AI Can’t Spell ‘Strawberry’; Apple Research-Remote Controlled Home Hub; Clothes to Keep People 15 Degrees Cooler; Experiment Kept Mice Alive 33% Longer-How About People
Posted: August 27, 2024 Filed under: Uncategorized Leave a commentMaybe if you want to know if you are communicating with a bot, or a person…or at least a person with some degree of spelling literacy, you can just ask them to spell ’strawberry.’ TechCrunch.com reports that in a crazy quirk, when you query muscular AI models like Chat GPT4o and Claude how many times does the letter R appear in the word ‘strawberry,’ they will tell you twice! I just did a video seminar on the use of these AI models, and watched as a guy produced a non-disclosure agreement in around a minute, and then had one of the AI models…Claude in this case…translate the document into French, Italian, and simple Chinese. It spit out the results in about 30 seconds. We already know the things will lie..’hallucinate’ as the AI companies euphemistically say…when they don’t have an answer, but this is a pretty interesting wrinkle. It is a good reminder that they are incredible at predicting the next word and many words, but they don’t have brains or really think. So, Claude…how many times DOES the letter R appear in the word ‘strawberry?’

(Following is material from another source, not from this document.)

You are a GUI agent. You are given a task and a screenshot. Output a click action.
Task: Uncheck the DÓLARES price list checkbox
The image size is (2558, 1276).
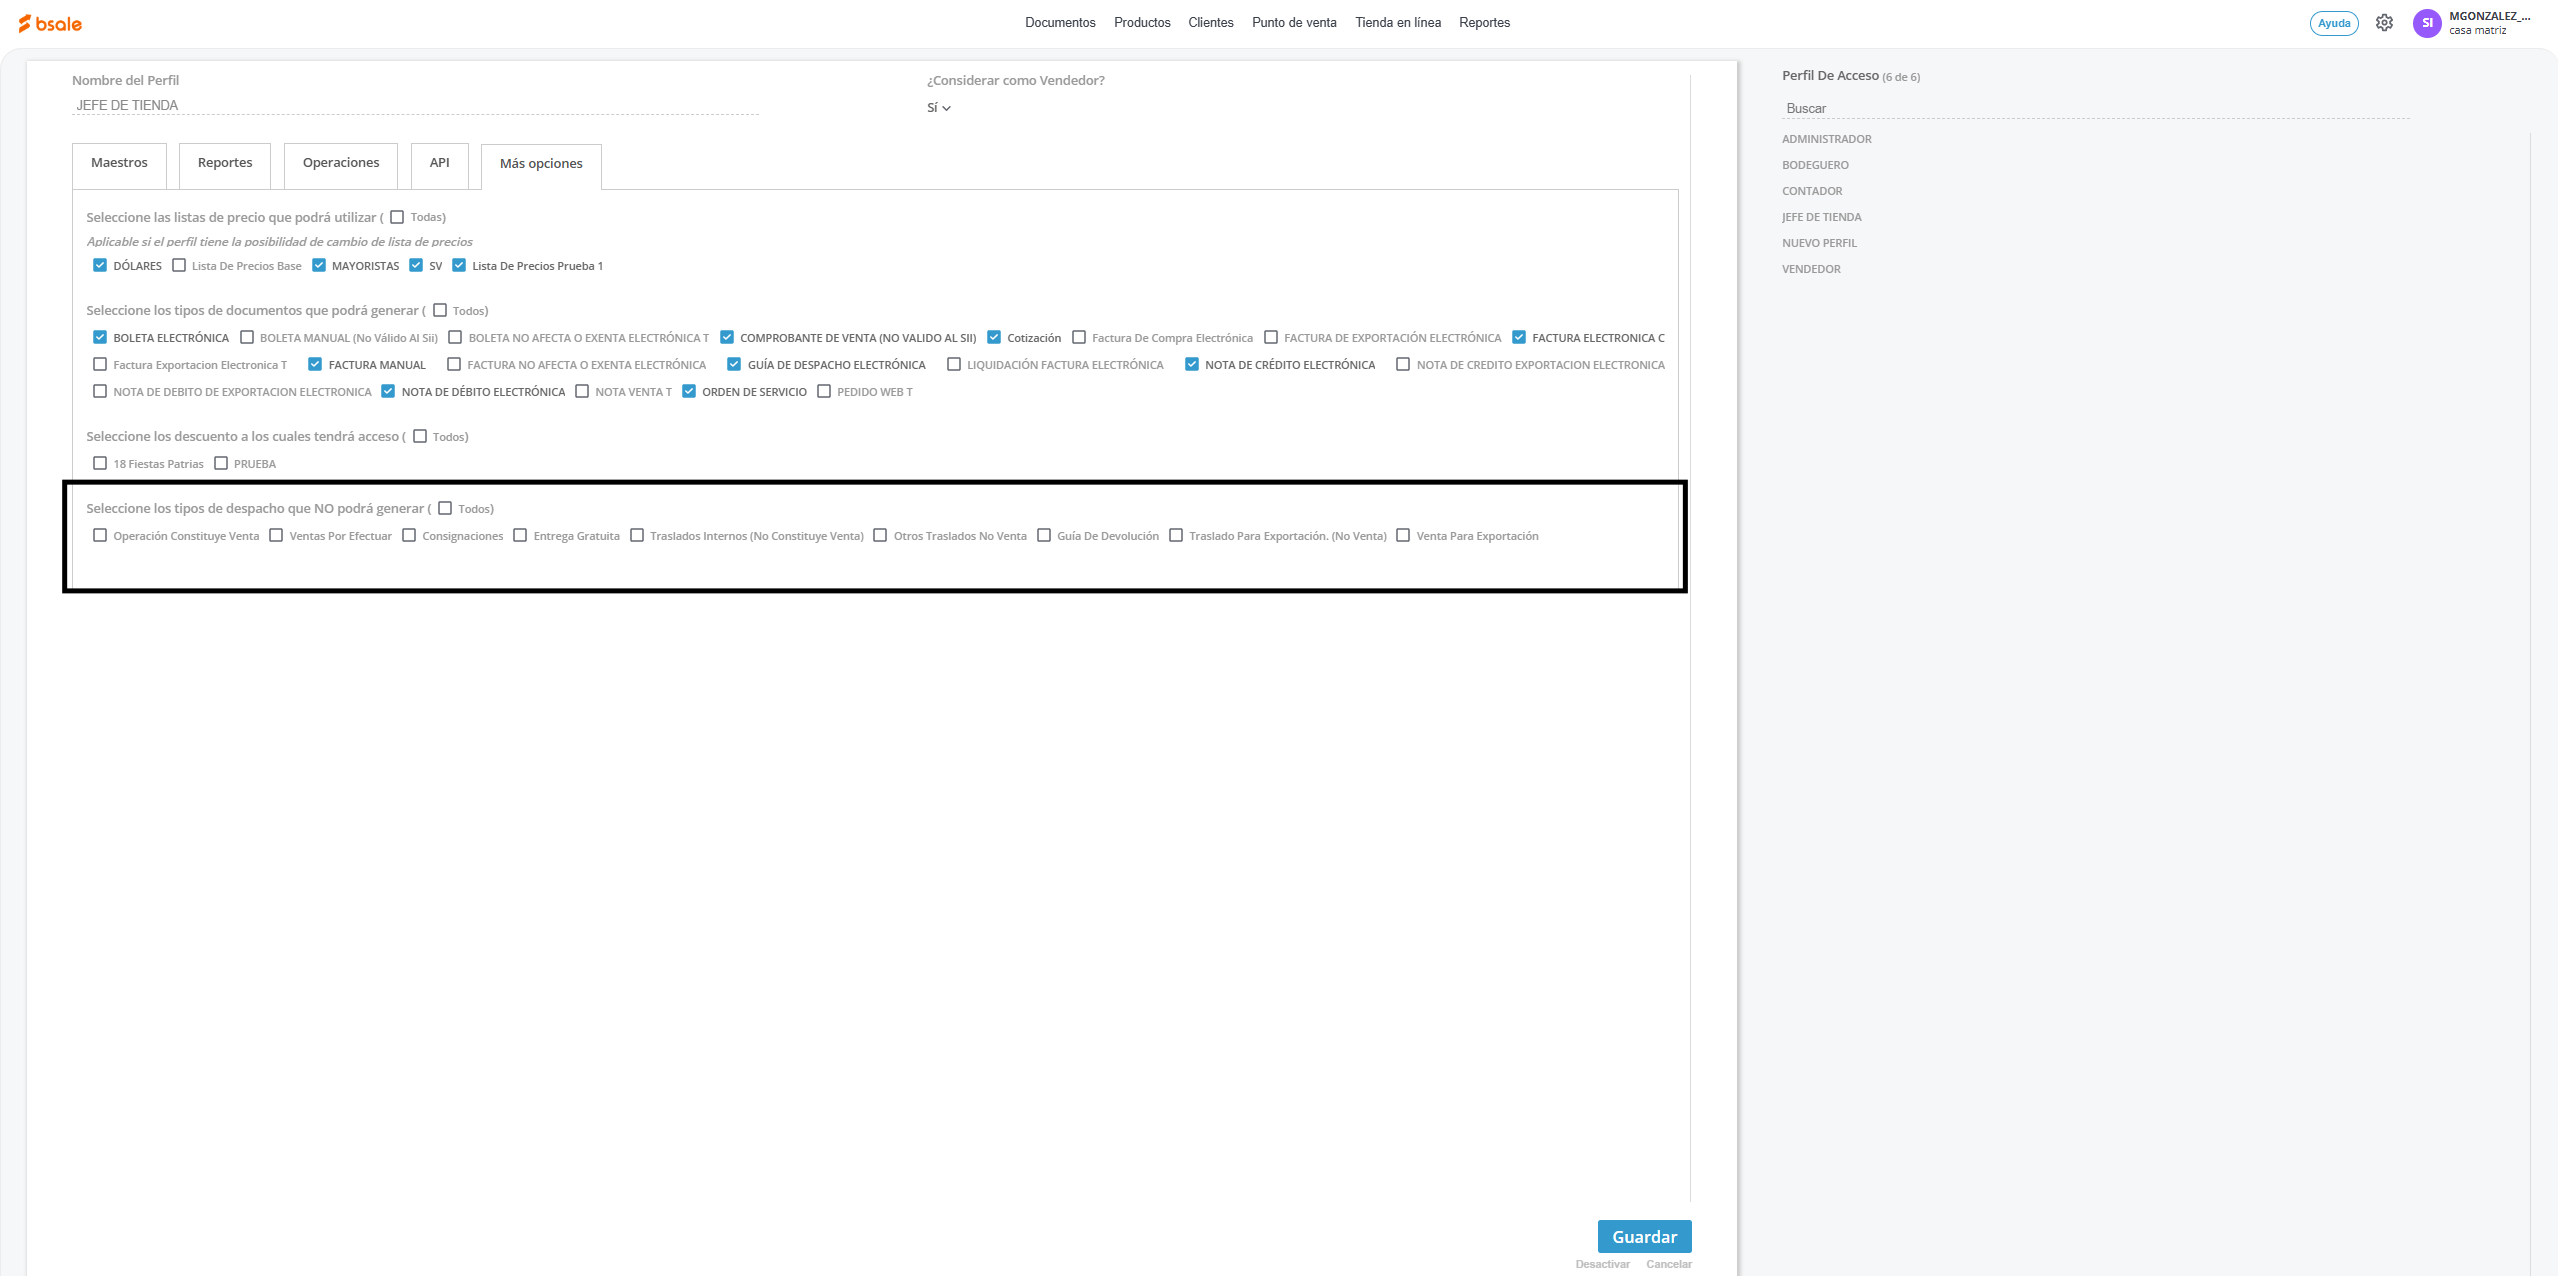(x=100, y=265)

Apple is working on something that may be somewhat at odds with all the health features that the Apple Watch brings to users. Cupertino is allegedly working on more remote control for things around the home. According to appleinsider.com, the remote could be a free-standing device, or incorporated into iPhones as an app. The actual patent says…somewhat nebulously…as can be the case with patent descriptions… “Electronic devices with touch input components and haptic output components.” From the text of the patent, it looks like it could be for finding, controlling, or reacting to, most any device in the home that runs on electricity. While it could be a phone, Apple says in the description that the aim is not to have an iPhone-like device that a person has to constantly look at. “The use of localized and global haptic output from components… may help a user interact more intuitively with surrounding objects and devices,” says Apple, “by reducing the need for the user to look at [the] device at all times.” In other words, it sounds like Apple has invented a universal remote control…only with haptic feedback. One thought…it may be being planned to control the reported Apple robots!

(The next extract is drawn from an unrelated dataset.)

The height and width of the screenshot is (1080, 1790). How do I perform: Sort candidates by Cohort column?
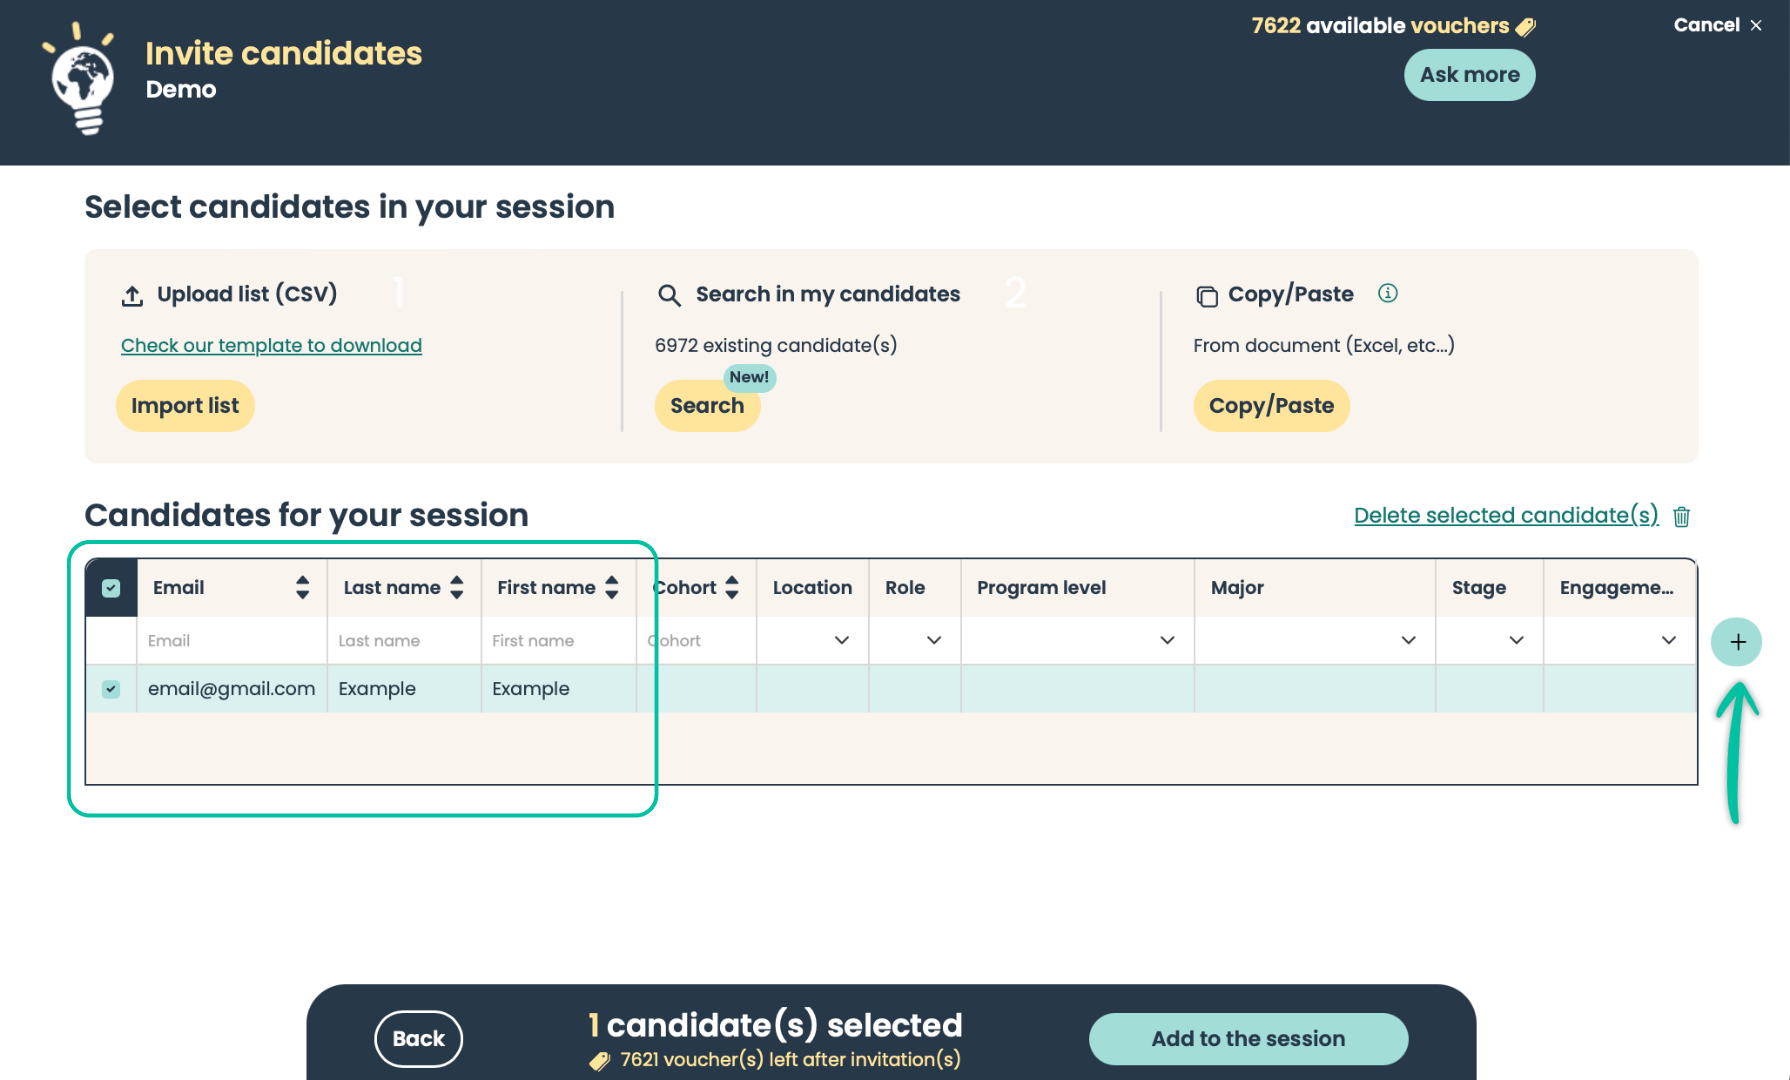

With climate change here and looming larger as time goes on, here’s something useful from some scientists at the University of Massachusetts Amherst. Bgr.com says they have developed a flexible chalk-based coating that can be added to any type of fabric. Once added to the fabric, the clothes can reduce the body temperature by up to 15 degrees compared to untreated clothing. The nice thing about this coating is that it can be applied to nearly any commercially available fabric out there, making almost any outfit into a set of body cooling clothes. And because the coating is surface level, it doesn’t actually change the material in any way. It doesn’t even penetrate the fibers, the researchers note. The additional expense is described as ‘low to moderate,’ so this could be a pretty huge deal.

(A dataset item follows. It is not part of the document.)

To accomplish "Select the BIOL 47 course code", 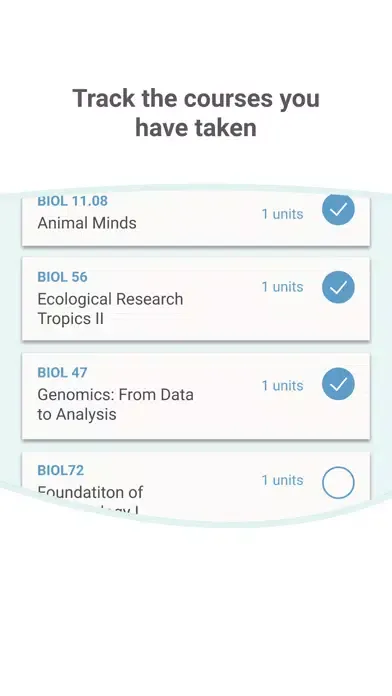I will pyautogui.click(x=63, y=372).
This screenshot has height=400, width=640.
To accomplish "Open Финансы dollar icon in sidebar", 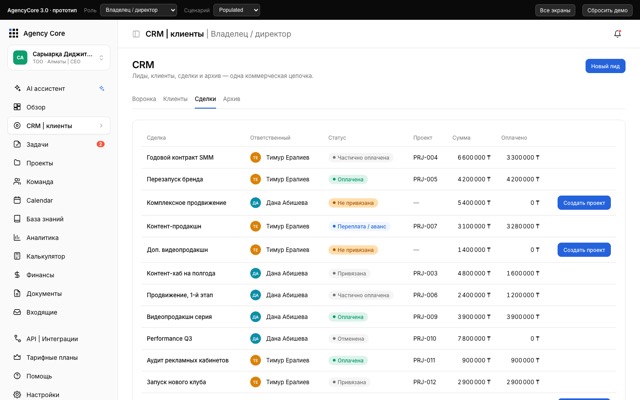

A research study found that mice that take in less of a specific amino acid lived 33% longer than those that had a more normal amount. Bgr.com reports that if the findings pan out on humans, it could lead to an anti-aging diet that helps us to live longer. As with all human trials, this will take a while to get approved. That said, the scientists were surprised that the result extended the rodents’ life spans so much. The actual study had a control group with 20 amino acids, another group with reduced amino acids, and then a third with just one amino acid…isoleucine…reduced. Cutting that one amino acid seemed to create the anti-aging type diet. Here’s an interesting point…the 33% lifespan increase was for male mice…the females in the group only got a 7% bump in life span. Those eating off the anti-aging diet were also less likely to develop things like cancerous tumors, age-related prostate enlargement, and other common age-related issues. Further, the researchers found that the mice eating the restricted diet ate significantly more calories, but they didn’t actually gain any weight. Instead, they actually burned more energy and maintained lower body weights overall, despite their activity levels being on different than the others in the research.
I’m Clark Reid and you’re ‘Technified’ for now.